• Source material:
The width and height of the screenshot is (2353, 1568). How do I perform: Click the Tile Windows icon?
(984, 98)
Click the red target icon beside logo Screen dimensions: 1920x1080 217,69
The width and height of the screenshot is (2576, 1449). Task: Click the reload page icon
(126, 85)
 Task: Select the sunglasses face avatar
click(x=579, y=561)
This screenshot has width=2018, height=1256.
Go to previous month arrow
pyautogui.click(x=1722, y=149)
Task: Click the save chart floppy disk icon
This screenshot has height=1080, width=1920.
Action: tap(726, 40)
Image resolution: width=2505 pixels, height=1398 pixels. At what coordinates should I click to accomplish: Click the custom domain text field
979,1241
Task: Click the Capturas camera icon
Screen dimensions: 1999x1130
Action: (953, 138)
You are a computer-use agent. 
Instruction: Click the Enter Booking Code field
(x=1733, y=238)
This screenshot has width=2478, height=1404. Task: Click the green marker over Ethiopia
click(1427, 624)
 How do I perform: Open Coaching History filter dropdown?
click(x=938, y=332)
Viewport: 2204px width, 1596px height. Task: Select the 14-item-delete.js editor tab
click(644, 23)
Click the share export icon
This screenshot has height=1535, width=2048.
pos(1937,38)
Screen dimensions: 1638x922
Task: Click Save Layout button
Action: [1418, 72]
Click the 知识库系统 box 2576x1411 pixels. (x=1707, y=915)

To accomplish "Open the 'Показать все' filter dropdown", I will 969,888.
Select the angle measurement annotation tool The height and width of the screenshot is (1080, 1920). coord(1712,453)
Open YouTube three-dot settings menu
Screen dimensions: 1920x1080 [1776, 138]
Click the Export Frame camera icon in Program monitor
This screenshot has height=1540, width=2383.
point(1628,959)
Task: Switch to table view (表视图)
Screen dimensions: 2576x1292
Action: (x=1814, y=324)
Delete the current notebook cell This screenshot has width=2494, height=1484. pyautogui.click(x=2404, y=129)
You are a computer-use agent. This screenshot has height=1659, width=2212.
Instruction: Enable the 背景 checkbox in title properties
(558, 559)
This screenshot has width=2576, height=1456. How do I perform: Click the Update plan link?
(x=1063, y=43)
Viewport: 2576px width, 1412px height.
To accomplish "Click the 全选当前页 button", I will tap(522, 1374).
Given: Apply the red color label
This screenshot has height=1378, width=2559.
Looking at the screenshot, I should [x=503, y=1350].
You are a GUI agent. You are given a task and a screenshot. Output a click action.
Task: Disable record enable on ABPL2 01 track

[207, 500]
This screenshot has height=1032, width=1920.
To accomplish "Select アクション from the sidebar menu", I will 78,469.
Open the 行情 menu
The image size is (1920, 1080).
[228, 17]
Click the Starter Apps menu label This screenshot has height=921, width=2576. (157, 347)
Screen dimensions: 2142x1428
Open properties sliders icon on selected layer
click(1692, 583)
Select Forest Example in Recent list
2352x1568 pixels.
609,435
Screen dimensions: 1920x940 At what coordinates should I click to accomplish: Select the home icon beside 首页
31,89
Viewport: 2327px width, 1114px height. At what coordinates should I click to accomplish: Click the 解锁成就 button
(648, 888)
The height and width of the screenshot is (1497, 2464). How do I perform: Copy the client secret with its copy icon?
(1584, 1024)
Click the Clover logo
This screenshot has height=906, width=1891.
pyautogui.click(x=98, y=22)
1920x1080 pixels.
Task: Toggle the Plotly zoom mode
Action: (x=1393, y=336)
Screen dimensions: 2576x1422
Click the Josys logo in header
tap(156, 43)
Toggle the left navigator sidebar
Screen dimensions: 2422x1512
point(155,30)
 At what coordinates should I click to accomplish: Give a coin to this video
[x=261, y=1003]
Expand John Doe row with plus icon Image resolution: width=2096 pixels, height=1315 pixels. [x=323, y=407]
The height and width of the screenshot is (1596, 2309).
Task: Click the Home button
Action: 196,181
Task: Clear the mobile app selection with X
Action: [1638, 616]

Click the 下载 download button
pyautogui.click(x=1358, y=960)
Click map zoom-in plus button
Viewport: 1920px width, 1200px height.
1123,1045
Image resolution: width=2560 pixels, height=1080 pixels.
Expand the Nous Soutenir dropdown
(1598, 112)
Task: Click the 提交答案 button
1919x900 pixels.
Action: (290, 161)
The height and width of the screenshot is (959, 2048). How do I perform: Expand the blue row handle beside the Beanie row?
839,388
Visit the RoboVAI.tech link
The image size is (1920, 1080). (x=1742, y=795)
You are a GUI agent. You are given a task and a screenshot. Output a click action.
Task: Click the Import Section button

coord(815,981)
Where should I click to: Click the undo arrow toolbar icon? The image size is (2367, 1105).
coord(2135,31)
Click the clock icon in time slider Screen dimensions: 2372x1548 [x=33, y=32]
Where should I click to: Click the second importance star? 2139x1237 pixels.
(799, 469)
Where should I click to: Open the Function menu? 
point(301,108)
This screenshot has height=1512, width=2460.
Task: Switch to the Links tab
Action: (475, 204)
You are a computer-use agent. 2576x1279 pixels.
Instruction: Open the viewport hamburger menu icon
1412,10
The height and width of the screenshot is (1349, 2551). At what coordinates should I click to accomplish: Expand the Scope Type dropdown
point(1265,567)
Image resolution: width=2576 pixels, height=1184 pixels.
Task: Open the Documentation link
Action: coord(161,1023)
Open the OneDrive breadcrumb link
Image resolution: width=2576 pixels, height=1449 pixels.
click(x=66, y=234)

• What is being asked: Return each line of the preceding material in which "agent" can be found.

• Worked solution:
You are a computer-use agent. 
You are a computer-use agent. This screenshot has height=1659, width=2212.
You are a GUI agent. You are given a task and a screenshot. Output a click action.
You are a GUI agent. You are given a task and a screenshot. Output a click action.
You are a computer-use agent. 2576x1279 pixels.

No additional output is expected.